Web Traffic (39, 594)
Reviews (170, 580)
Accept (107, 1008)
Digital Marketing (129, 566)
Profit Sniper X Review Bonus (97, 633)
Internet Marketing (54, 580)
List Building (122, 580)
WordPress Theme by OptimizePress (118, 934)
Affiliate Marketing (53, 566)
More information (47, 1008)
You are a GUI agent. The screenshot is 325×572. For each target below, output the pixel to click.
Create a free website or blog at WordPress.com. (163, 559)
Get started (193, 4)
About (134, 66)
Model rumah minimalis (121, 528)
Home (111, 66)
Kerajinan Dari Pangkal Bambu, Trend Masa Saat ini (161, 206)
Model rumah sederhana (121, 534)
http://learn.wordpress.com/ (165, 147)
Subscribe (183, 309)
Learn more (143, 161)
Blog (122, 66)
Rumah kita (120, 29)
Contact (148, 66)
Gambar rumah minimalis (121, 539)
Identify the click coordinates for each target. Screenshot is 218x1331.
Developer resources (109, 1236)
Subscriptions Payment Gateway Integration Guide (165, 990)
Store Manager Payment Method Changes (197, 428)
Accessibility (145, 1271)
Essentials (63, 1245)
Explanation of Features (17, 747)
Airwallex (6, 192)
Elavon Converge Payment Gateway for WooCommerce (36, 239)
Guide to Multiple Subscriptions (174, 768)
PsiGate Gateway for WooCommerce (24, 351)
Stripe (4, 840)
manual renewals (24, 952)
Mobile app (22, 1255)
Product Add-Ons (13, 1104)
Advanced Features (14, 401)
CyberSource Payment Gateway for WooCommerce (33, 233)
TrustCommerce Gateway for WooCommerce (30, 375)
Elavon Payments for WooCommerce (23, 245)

*TASK BRIEF*.
Reproduce every entry above verbatim, one per line, keeping the original order.

*RESPONSE*.
Web Traffic (39, 594)
Reviews (170, 580)
Accept (107, 1008)
Digital Marketing (129, 566)
Profit Sniper X Review Bonus (97, 633)
Internet Marketing (54, 580)
List Building (122, 580)
WordPress Theme by OptimizePress (118, 934)
Affiliate Marketing (53, 566)
More information (47, 1008)
You are a GUI agent. The screenshot is 325×572. For each target below, output the pixel to click.
Create a free website or blog at WordPress.com. (163, 559)
Get started (193, 4)
About (134, 66)
Model rumah minimalis (121, 528)
Home (111, 66)
Kerajinan Dari Pangkal Bambu, Trend Masa Saat ini (161, 206)
Model rumah sederhana (121, 534)
http://learn.wordpress.com/ (165, 147)
Subscribe (183, 309)
Learn more (143, 161)
Blog (122, 66)
Rumah kita (120, 29)
Contact (148, 66)
Gambar rumah minimalis (121, 539)
Identify the click coordinates for each target. Screenshot is 218x1331.
Developer resources (109, 1236)
Subscriptions Payment Gateway Integration Guide (165, 990)
Store Manager Payment Method Changes (197, 428)
Accessibility (145, 1271)
Essentials (63, 1245)
Explanation of Features (17, 747)
Airwallex (6, 192)
Elavon Converge Payment Gateway for WooCommerce (36, 239)
Guide to Multiple Subscriptions (174, 768)
PsiGate Gateway for WooCommerce (24, 351)
Stripe (4, 840)
manual renewals (24, 952)
Mobile app (22, 1255)
Product Add-Ons (13, 1104)
Advanced Features (14, 401)
CyberSource Payment Gateway for WooCommerce (33, 233)
TrustCommerce Gateway for WooCommerce (30, 375)
Elavon Payments for WooCommerce (23, 245)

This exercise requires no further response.